#### [Excerpt]

— start —

The Adjustment Bureau is a 2011 American science fiction romantic thriller film written and directed by George Nolfi, based on the 1954 Philip K. Dick short story "Adjustment Team". Starring Matt Damon, Emily Blunt, Anthony Mackie, John Slattery, and Terence Stamp, the film tells the story of a United States congressman who discovers that what appear to be chance events in his life are controlled by a mysterious, powerful group. After an event not planned by these controllers occurs—a romantic encounter with a dancer—he struggles against their manipulation, despite their promise of a great future for him.

The film premiered at the Ziegfeld Theatre on February 14, 2011, and was released in theaters in the United States on March 4. It received mostly positive reviews from critics and grossed $127 million, against a production budget of $50 million.

Plot

In 2006, Brooklyn Congressman David Norris unsuccessfully runs for the United States Senate. While rehearsing his concession speech, he meets Elise Sellas, and they share a passionate kiss. David does not get Elise's name before they are separated, but, inspired by her, he delivers an unusually candid speech that is well-received and makes him a favorite for the next Senate election.

A month later, Harry Mitchell receives an assignment from Richardson at Madison Square Park, which is near David's home. He is supposed to spill coffee on David's shirt by 7:05 a.m., forcing David to go home to change, but he falls asleep, so David catches his intended bus to his new job and meets Elise again. Before she gets off the bus, David gets her name and phone number.

— end —

#### [Entries shown]
— start —

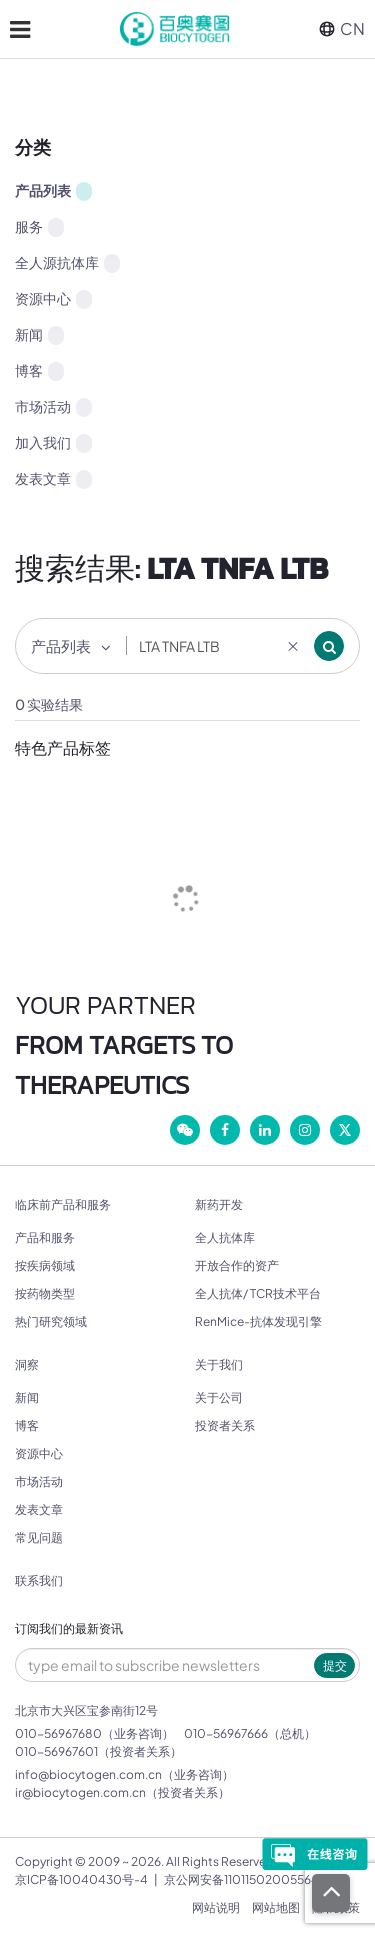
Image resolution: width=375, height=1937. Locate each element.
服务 (39, 227)
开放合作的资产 (237, 1265)
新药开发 (219, 1205)
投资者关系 (225, 1425)
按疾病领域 (45, 1265)
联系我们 (39, 1581)
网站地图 (276, 1907)
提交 (335, 1665)
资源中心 (53, 299)
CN (342, 28)
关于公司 (219, 1397)
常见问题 (39, 1537)
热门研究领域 (51, 1321)
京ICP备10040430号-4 (81, 1879)
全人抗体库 (225, 1237)
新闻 (39, 335)
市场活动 (53, 407)
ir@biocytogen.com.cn (80, 1792)
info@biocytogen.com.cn (88, 1774)
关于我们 (219, 1365)
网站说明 (216, 1907)
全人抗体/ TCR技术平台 (258, 1293)
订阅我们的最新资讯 (69, 1629)
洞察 (27, 1365)
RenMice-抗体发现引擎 (258, 1321)
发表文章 (53, 479)
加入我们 (53, 443)
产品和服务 (45, 1237)
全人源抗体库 (67, 263)
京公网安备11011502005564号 (247, 1879)
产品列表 (53, 191)
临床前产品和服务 (63, 1205)
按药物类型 (45, 1293)
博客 (39, 371)
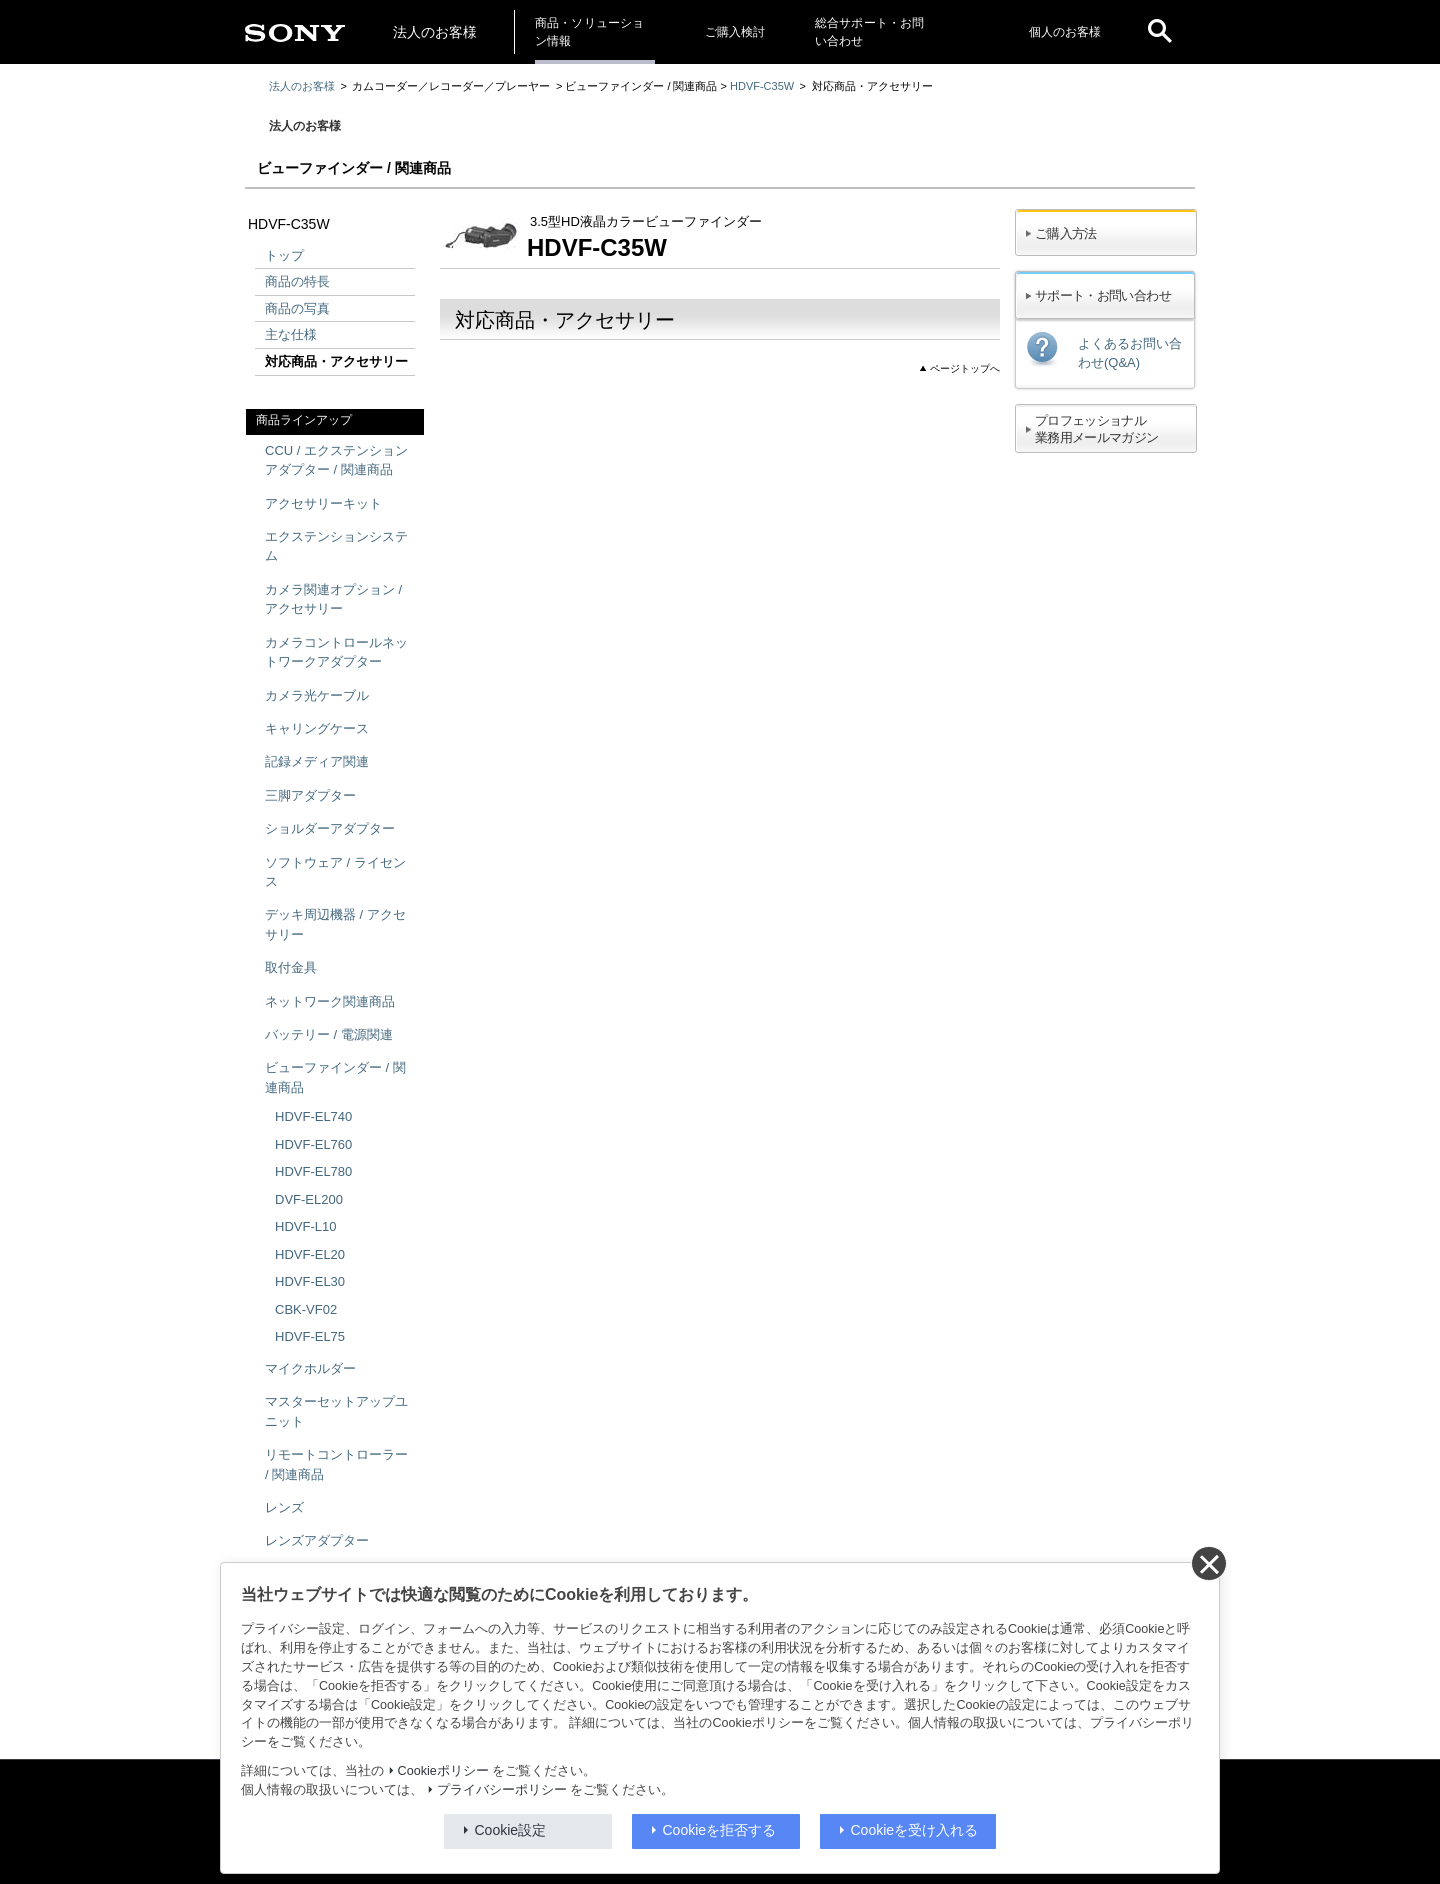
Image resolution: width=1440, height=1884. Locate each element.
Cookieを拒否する (720, 1830)
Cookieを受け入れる (915, 1830)
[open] (1160, 32)
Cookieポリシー (443, 1771)
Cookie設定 (511, 1830)
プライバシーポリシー (502, 1790)
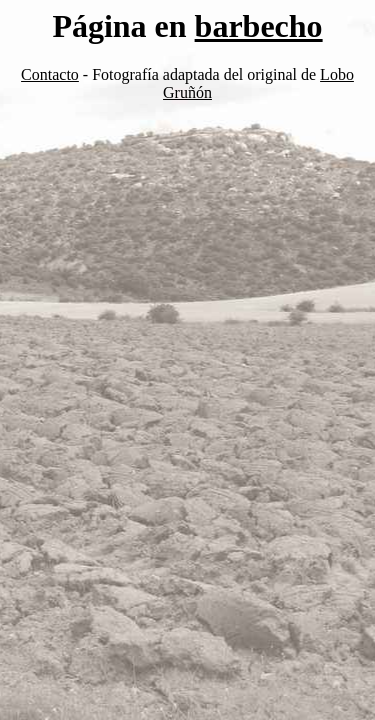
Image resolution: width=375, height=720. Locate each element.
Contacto (50, 74)
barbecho (259, 26)
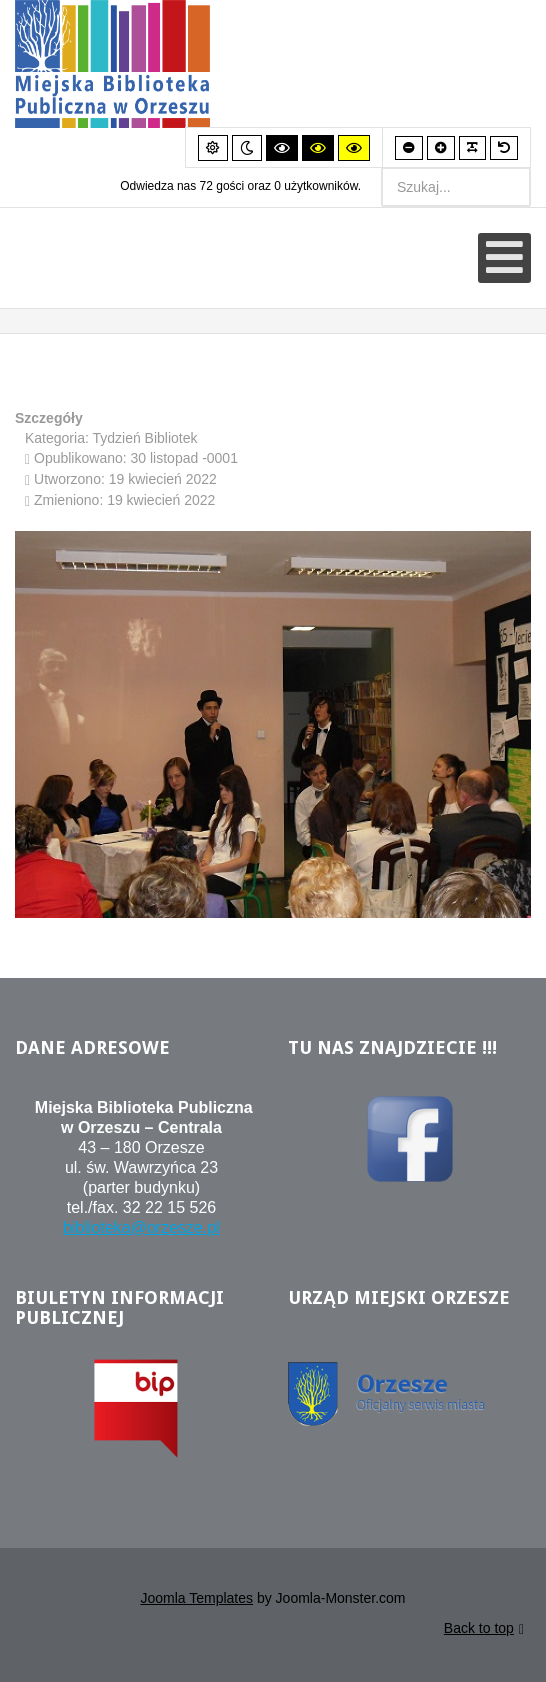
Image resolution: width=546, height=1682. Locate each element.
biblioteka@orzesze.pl (141, 1230)
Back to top (484, 1632)
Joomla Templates (196, 1601)
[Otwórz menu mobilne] (504, 258)
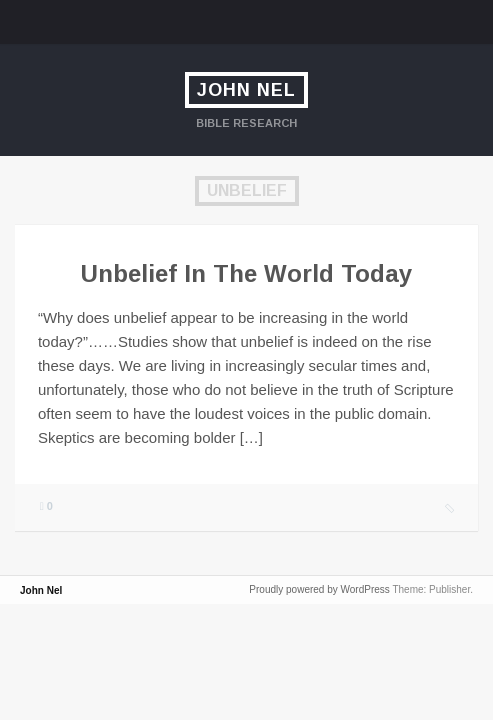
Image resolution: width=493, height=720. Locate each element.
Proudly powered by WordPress (319, 589)
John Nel (246, 90)
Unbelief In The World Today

— end —

#### [Problems]
(1) For each statement below, say yes or no depending on whether the passage about The Adjustment Bureau supports it, and quote the words of the passage that decide it. (a) The film premiered at the Ziegfeld Theatre. (b) Harry Mitchell spills coffee on David's shirt as assigned. (c) The film's production budget was $127 million.
(2) Tally the lines of the rows that contain the string "biocytogen", and give only the number.

#### [Full solutions]
(1)
(a) Yes: "The film premiered at the Ziegfeld Theatre on February 14, 2011"
(b) No: "but he falls asleep, so David catches his intended bus"
(c) No: "grossed $127 million, against a production budget of $50 million"

(2) 2